**SUPPLIED PASSAGE**

The Menendez brothers' trial was among the first to be broadcast
Lyle and Erik Menendez's trial was shown live on Court TV. As The New York Times noted, theirs was one of the "first high-profile cases to be broadcast." Global News goes so far as to argue that the televised trial gave rise to our current obsession with true crime. The trial, Rolling Stone argued, "turned real-life tragedy into live entertainment."
"It probably had the effect, maybe good, maybe bad, of demonstrating that, even if you didn't have a celebrity, if the circumstances were dramatic enough, people will be captivated," lawyer and journalist Steven Brill said (via Rolling Stone). "We've had lots of trials like that since, but that was really the one that proved that people would be interested in watching big trials."
While many believe that televising trials could negatively affect the outcome in light of the added pressure and attention, Brill believes the practice has "educate[d] the public about how the court system works," he told Rolling Stone.
Both Menendez brothers married in prison
Lyle and Erik Menendez have spent more time in prison than outside of it. But that hasn't stopped both of them from getting married. In 1996, just months after being convicted of first-degree murder, Lyle married former model Anna Erickson, but the couple divorced five years later, in 2001, according to People. Erickson began to write to Lyle near the end of his 1993 trial, she told People in a 1996 interview. "I was watching the lawyers thanking people for all these letters of support Erik got. I thought to myself, 'What about Lyle?'" she said of why she began communicating with him.

**RECORDED INFORMATION**
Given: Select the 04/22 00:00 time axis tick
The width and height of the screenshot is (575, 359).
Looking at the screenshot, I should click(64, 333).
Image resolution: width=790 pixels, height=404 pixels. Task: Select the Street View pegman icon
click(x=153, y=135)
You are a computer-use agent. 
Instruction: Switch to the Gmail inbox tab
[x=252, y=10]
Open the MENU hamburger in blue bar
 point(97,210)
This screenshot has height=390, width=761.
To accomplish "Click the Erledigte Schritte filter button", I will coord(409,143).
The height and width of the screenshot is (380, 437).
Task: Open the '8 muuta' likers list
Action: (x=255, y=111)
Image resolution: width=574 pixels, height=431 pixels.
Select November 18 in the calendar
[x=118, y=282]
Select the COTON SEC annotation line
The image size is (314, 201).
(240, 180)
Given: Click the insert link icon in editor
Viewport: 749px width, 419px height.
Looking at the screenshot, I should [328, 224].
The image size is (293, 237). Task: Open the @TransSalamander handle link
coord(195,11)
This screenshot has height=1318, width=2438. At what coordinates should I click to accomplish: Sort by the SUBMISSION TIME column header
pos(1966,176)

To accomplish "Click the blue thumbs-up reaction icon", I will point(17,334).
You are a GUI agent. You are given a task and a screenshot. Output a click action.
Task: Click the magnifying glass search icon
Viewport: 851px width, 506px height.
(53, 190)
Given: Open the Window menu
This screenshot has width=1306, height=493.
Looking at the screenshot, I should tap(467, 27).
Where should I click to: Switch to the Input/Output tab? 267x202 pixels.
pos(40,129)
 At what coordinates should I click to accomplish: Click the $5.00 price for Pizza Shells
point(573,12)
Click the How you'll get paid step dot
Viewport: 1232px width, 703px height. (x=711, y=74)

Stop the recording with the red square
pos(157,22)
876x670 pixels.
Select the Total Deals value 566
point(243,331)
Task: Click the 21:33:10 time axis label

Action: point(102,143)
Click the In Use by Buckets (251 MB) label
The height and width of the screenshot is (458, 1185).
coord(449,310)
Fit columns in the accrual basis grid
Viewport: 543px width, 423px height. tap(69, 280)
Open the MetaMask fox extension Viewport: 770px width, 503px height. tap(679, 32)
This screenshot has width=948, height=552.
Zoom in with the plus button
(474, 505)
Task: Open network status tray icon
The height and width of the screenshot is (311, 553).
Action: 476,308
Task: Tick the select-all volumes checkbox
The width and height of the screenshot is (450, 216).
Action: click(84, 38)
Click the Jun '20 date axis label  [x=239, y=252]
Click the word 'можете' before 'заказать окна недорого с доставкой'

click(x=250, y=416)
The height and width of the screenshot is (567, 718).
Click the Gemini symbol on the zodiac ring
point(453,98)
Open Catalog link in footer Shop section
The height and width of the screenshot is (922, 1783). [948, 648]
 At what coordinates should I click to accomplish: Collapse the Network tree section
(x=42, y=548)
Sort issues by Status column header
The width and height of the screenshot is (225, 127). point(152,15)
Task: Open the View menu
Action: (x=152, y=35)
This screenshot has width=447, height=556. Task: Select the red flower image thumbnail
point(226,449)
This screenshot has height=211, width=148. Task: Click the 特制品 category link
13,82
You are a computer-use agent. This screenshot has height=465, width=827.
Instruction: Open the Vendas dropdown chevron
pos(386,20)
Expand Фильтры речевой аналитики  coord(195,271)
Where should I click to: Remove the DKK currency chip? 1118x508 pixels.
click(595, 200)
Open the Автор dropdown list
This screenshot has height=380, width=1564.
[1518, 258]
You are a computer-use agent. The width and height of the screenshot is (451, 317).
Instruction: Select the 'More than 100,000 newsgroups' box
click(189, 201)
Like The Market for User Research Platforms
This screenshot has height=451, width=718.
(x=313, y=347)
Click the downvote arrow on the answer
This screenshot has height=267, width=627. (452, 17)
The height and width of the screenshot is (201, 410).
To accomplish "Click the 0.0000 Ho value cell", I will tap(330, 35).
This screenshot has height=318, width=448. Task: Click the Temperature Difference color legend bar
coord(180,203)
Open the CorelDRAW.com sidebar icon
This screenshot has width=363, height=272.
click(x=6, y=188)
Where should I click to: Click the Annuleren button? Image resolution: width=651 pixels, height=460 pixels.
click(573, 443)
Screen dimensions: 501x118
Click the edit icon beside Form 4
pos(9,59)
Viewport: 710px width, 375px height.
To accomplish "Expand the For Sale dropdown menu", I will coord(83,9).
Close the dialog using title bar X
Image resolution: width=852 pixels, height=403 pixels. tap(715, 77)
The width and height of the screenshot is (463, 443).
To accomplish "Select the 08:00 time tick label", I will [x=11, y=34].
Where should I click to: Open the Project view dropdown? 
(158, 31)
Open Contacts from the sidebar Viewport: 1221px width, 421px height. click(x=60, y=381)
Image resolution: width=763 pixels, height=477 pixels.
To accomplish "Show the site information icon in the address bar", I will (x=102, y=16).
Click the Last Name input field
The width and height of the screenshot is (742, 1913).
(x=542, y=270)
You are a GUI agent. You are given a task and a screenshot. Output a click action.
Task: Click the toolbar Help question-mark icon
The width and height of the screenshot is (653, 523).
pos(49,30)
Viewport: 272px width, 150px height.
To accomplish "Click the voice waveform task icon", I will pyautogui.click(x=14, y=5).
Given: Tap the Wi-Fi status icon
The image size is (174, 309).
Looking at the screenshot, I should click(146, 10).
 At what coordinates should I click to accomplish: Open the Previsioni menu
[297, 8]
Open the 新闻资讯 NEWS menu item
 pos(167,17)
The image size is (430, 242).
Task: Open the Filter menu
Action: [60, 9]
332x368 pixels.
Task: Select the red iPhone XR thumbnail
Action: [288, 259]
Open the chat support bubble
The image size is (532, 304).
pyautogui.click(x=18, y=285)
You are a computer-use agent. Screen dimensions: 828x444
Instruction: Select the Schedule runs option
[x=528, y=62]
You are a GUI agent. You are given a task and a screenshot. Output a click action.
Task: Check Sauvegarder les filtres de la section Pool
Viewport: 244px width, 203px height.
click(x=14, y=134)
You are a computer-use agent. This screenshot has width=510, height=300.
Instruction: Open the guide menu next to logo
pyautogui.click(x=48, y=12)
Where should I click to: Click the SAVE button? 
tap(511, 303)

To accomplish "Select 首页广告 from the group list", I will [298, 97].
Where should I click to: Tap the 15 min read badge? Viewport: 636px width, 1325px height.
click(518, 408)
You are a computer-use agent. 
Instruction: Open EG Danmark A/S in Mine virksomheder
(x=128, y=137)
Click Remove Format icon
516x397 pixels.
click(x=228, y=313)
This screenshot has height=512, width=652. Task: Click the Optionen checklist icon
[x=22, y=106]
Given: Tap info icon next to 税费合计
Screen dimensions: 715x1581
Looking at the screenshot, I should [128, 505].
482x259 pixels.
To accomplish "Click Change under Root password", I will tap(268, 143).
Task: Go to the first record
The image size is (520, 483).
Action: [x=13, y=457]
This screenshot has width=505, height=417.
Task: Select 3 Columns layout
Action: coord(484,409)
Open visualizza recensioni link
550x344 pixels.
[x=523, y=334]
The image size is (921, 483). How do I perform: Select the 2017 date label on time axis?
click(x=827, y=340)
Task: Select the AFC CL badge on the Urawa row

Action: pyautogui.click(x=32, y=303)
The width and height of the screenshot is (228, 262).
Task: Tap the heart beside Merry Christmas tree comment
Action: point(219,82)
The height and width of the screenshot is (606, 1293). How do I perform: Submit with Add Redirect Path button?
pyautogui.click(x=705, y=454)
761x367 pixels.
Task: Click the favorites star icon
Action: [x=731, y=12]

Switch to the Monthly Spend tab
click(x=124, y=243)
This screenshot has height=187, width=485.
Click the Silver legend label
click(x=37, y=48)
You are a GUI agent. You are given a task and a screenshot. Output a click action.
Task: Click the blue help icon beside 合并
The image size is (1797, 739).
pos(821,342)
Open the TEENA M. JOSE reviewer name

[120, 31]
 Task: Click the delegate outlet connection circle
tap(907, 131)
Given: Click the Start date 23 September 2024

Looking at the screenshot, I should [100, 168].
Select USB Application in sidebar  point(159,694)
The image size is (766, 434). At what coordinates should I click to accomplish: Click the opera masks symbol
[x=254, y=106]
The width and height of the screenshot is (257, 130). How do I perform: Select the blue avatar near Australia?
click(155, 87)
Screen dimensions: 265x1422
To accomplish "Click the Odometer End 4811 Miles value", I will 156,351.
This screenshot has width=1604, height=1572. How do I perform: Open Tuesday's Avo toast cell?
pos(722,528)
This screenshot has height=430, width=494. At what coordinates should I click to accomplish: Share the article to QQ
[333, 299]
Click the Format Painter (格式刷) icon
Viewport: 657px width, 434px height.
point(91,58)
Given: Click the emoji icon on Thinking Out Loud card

**EXERCISE DETAILS**
In the passage about the Menendez brothers, on which channel was their trial shown live?

**EXERCISE RESPONSE**
Court TV